Gracielle: I dealt with bullying; I got made fun of for my accent, the food I ate, etc. I was one of a few people of color in my area; those of us that were there banded together and became friends with each other to deal with it.

Kristel: Right?! I dealt with the food thing as well; I remember eating calamansi ** for a snack and someone telling me it smelled weird. I got a lot of stares for bringing rice and spam for lunch too.

Gracielle: Yes! It’s just food; but it’s also a huge part of our culture.

Pictured: Gracielle smiling as a toddler.

Kristel: Exactly. Personally, I know I struggled a lot with trying to fit in somewhere. My parents decided not to teach me Tagalog (Tah-ga-lowg) or Bisaya (Bee-sai-ya) as they thought it would hinder me in America. I don’t blame them for thinking that, but others made me feel like I wasn’t Filipino enough because of it. As a result, I spent a lot of time as a teenager trying to conform to what I thought “American girls” did only for others to deem I wasn’t American enough either. The term “banana” ^ comes to mind.

Gracielle: That’s something I’ve noticed too; the feeling of not being enough. When I spoke to my friends after having moved to the U.S., they told me I was different. It’s a common feeling among Fil-Ams, even though I identify with our cultural values. I work two jobs despite it being looked down upon to put myself through school and help support my dad back home.

Pictured: Gracielle smiles along with some of her family.

Kristel: You’re a good daughter to help your family. For my parents, I know they saw me taking a job as a personal failing that they “couldn’t provide for me.” For me, I knew not having work experience would reflect poorly on me when I graduated.

Overall, things got better in college; I think going to a school way more diverse than my high school really helped me get out of my head about my identity. Was it like that for you?

Gracielle: Yes! I chose Berkeley to be in a city again. When I came here, I joined the Filipino Association and there, I met my Ate ^^ (Ah-tay) Rachel, who was one of the women that introduced me to sorority life. I’ve been in my chapter for less than a year, and I’ve already brought over my Ading ^^^ (Ah-ding) Sam to ZTA as well.

Pictured: Kristel poses with Bridget Floyd and Nichole Aranda, some of the Filipino women who were on EC when Delta Alpha Chapter was installed. Bridget was President and Nichole was Treasurer.
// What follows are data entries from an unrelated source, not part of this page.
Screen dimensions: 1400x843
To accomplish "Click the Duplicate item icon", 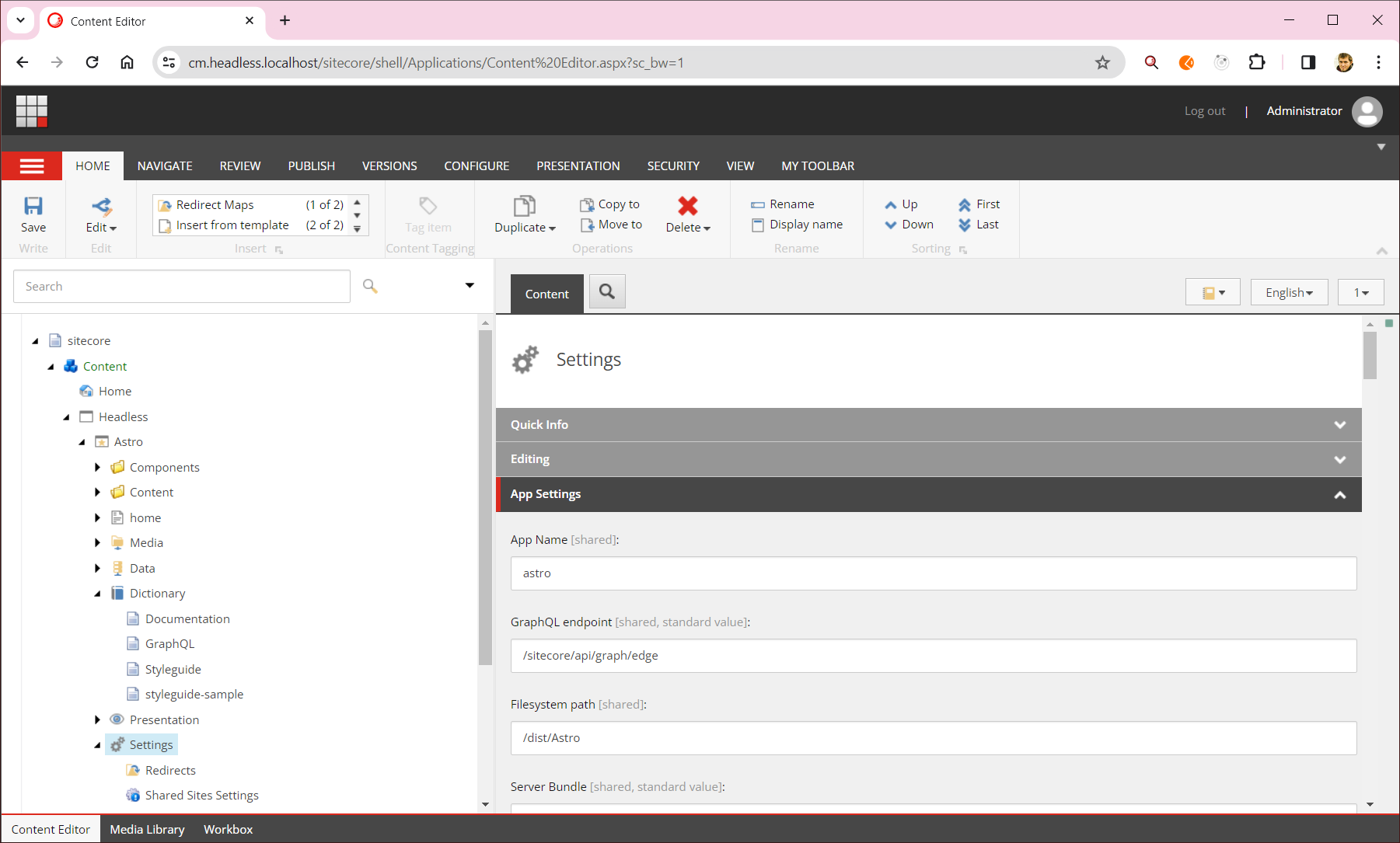I will [525, 206].
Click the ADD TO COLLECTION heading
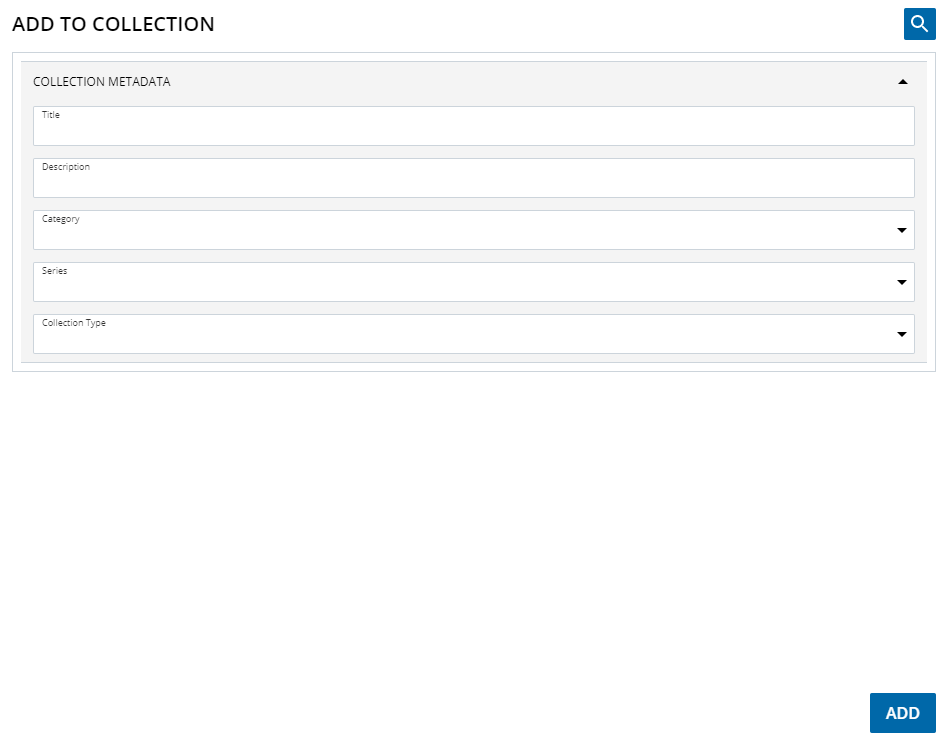Viewport: 949px width, 744px height. [113, 23]
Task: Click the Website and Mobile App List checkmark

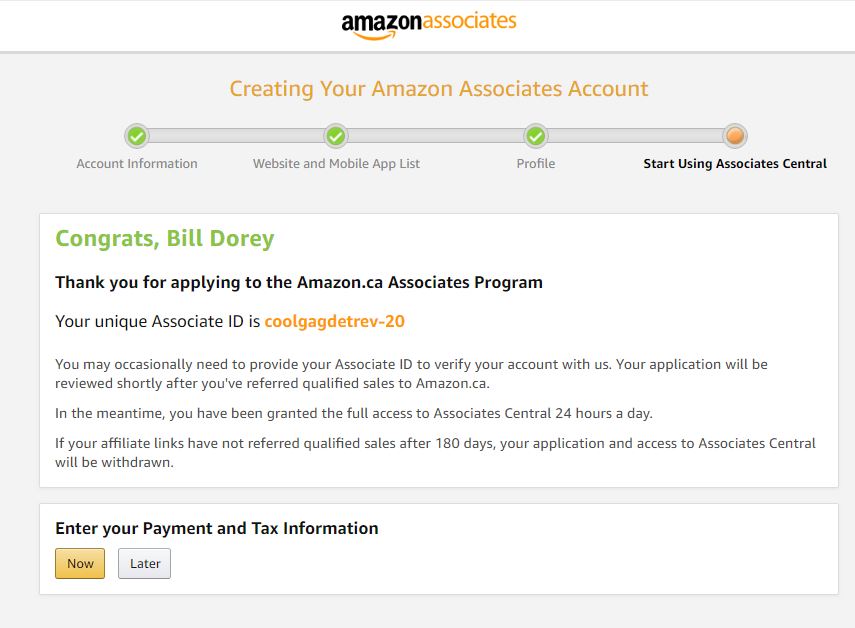Action: coord(336,136)
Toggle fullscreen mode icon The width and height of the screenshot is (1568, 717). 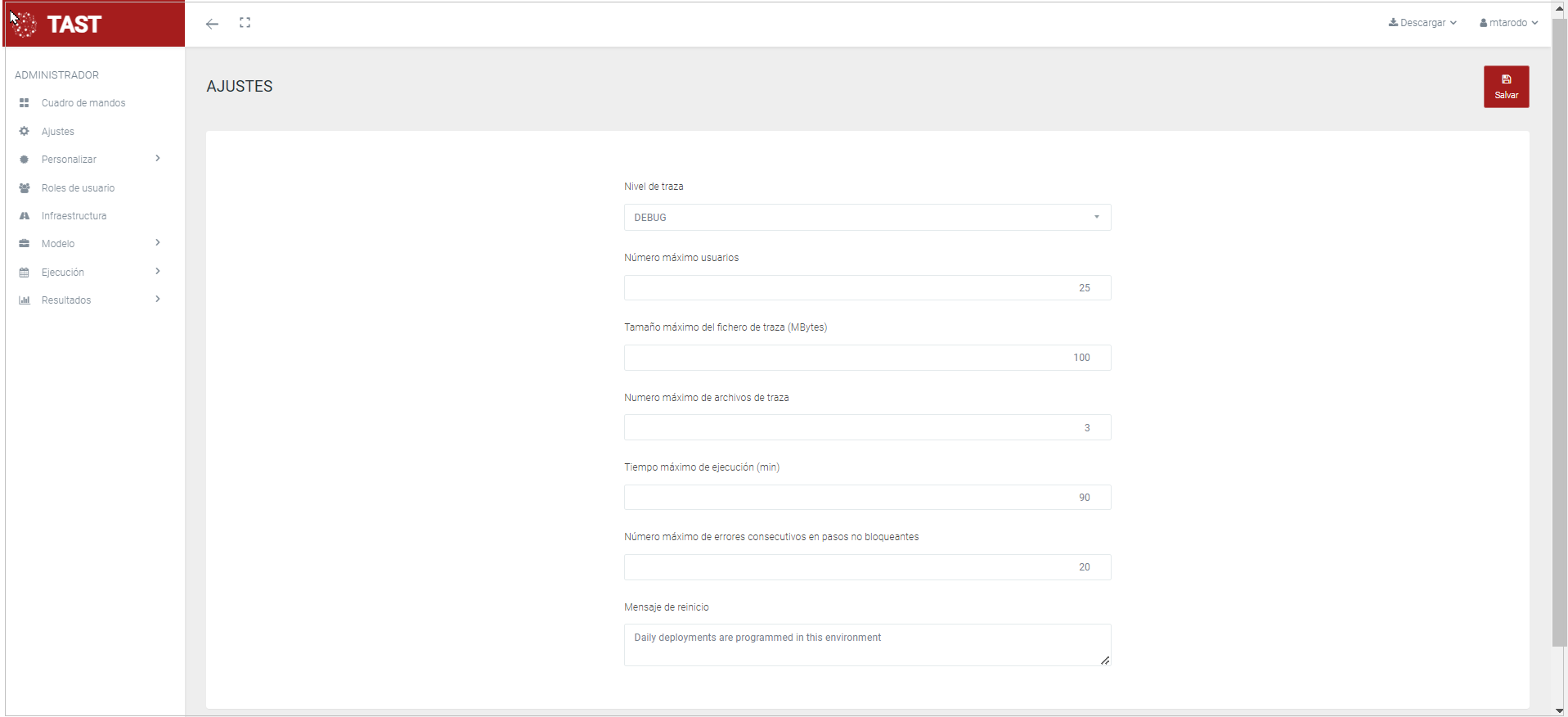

Kristel: When my chapter was reestablished, three of our founding EC members were Filipino Americans. Up until that point, I rarely saw anyone like us in those positions. Especially considering how underrepresented we are in the U.S. despite being the second largest Asian group here, it made me realize how much I needed representation like that. It’s amazing how much your identity can mean to you.
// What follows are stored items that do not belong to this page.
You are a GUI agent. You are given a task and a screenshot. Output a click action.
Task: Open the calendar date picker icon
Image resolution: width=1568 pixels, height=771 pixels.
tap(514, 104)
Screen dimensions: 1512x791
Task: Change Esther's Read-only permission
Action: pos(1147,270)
Gracielle: Definitely. My identity means a lot to me; it defines a lot of my experiences and how people and systems in this country treat me. For instance, I think it’s also important to note that even though we’re technically not first-generation college students, we deal with a lot of similar issues; I had to teach myself how to get to college here. Even though my family had degrees, none of them knew how college in the U.S. worked. No one really talks about how that affects people like us, but it does.

It means a lot to me too that ZTA recognizes this; it really shows that people that I participate with in these activities also understand that my identity is a factor in my life. The way I look, the way I talk, the culture that I grew up with—these are things that impact how others treat me. Having our cultures be honored during Asian/Pacific American Heritage Month is like being told “You’re not weird; you have an identity that’s different from mine and that’s okay.


* Filipino word for elder brother

** A citrus fruit akin to a lemon or lime.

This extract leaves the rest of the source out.